A forma de calcular o pass-through varia de acordo com o modelo matemático utilizado e com a maneira como é alimentado por dados e expectativas fundamentalistas. Mas usualmente os economistas utilizam a fórmula segundo a qual a variação cambial de um determinado período é, em 5%, incorporada ao IPCA num prazo de até nove meses. Ou seja, se o dólar não retornar ao patamar de R$ 2,00 que vigorava no início de maio, a variação de 7,2% sofrida no acumulado do mês representará um acréscimo de 0,36 ponto no IPCA até janeiro.
Nessas condições, se o dólar não subir mais até o fim do ano, ao invés de um IPCA de 5,8% no acumulado de 2013 - como previsto pelas instituições consultadas pelo Boletim Focus do BC divulgado ontem - o índice fechará o ano a 6,16%.
Isso, só como consequência do que aconteceu apenas da segunda quinzena de maio para cá. Vale dizer que simples declarações sobre a despreocupação como o BC enxerga a contaminação do IPCA pelo câmbio podem não ser suficientes. Ele precisa explicar como calcula o seu pass-through.
Os economistas do Itaú estimam que a cada 10% de desvalorização do real, há um acréscimo entre 0,5 e 0,7 ponto no IPCA. "A taxa de câmbio é um dos determinantes da inflação. Uma depreciação do câmbio encarece o preço de produtos comercializáveis com o exterior", diz Felipe Salles, economista da instituição.

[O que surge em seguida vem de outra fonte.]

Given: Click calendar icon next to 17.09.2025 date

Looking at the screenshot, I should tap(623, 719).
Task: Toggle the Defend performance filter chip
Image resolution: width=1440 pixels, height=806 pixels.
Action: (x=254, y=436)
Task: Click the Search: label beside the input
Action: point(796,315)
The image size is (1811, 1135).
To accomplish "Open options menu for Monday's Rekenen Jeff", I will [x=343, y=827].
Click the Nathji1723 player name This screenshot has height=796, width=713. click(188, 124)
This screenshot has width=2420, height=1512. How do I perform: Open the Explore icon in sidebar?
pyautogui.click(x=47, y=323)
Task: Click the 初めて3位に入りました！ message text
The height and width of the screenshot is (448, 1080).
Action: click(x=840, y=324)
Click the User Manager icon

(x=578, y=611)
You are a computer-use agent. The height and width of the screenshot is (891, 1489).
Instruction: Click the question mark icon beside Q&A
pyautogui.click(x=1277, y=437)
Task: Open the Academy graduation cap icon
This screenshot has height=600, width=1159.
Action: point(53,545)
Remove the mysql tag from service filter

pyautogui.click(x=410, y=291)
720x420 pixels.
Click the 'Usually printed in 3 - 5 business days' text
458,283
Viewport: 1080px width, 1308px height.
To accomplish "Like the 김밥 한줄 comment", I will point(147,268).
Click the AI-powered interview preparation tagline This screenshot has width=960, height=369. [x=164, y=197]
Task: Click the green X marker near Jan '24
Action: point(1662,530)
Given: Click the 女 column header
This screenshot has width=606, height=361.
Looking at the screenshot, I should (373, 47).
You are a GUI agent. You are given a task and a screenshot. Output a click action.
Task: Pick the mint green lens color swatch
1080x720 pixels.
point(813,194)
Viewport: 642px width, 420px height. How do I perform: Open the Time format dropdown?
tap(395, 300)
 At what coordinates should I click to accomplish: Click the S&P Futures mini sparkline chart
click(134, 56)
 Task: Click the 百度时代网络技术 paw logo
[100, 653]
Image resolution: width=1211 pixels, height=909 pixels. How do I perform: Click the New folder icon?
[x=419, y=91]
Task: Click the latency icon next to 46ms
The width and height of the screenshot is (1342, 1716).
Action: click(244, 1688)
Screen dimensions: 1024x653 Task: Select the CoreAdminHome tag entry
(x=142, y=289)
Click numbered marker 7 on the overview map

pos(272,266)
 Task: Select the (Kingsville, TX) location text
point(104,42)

"É um pouco cedo para afirmar que a desvalorização recente do real já esteja impactando os preços ao consumidor. O que importa não é o valor do câmbio em um ou poucos dias, mas sim o valor médio em um período mais longo. Em outras palavras, os agentes econômicos precisam ter mais certeza sobre o patamar em que o dólar irá se estabilizar. Por esse motivo, normalmente o repasse do câmbio para a inflação pode demorar alguns meses", diz Salles.
As sinalizações de Tombini são de que o BC está fazendo e continuará a fazer uma gestão mais clássica e ortodoxa. Isso significa atacar a inflação exclusivamente com o juro e deixar o câmbio flutuar. Pode ser interpretada por este ângulo a sua afirmação de que não há hoje circulando no país capitais externos de qualidade duvidosa, cuja movimentação, de entrada e saída abruptas, ao menor sinal de mudanças nos EUA, atiçam a volatilidade e retiram funcionalidade da taxa de câmbio.
"Fluxos intensos e voláteis de capital têm o potencial de ameaçar a estabilidade econômica e financeira", afirmou Tombini. Trata-se de uma dica ao mercado de que não pretende mexer no IOF hoje incidente tanto sobre as aquisições de títulos públicos por estrangeiros quanto sobre os negócios com derivativos cambiais. Livres de especuladores externos, as forças que atuam no câmbio espelhariam mais os fundamentos.
O problema é que isso está longe de indicar tranquilidade. Lá fora, há muito sobe-e-desce desnorteante do dólar em sintonia com as ariscas taxas dos títulos do Tesouro americano. Os treasuries oscilam ao sabor de novas declarações de integrantes do FOMC sobre quando e em quanto o afrouxamento quantitativo será reduzido.
E os "fundamentos" brasileiros na área externa não estão nada bons. Nos cinco primeiros meses do ano, o saldo da balança comercial foi o pior da história. Nunca antes no período, a balança tinha amargado um déficit de US$ 5,39 bilhões. O contraste com o que aconteceu no mesmo período de 2012 (um superávit de US$ 6,26 bilhões) foi chocante.
"O grande problema da formação do preço da moeda americana no Brasil é a perspectiva", diz o diretor da NGO. Os fundamentos evidenciam deterioração crescente das contas externas e baixo grau de atratividade do capital externo. O temor é de que os fluxos de recursos de fora não sejam suficientes para dar suporte a um crescente déficit em transações correntes.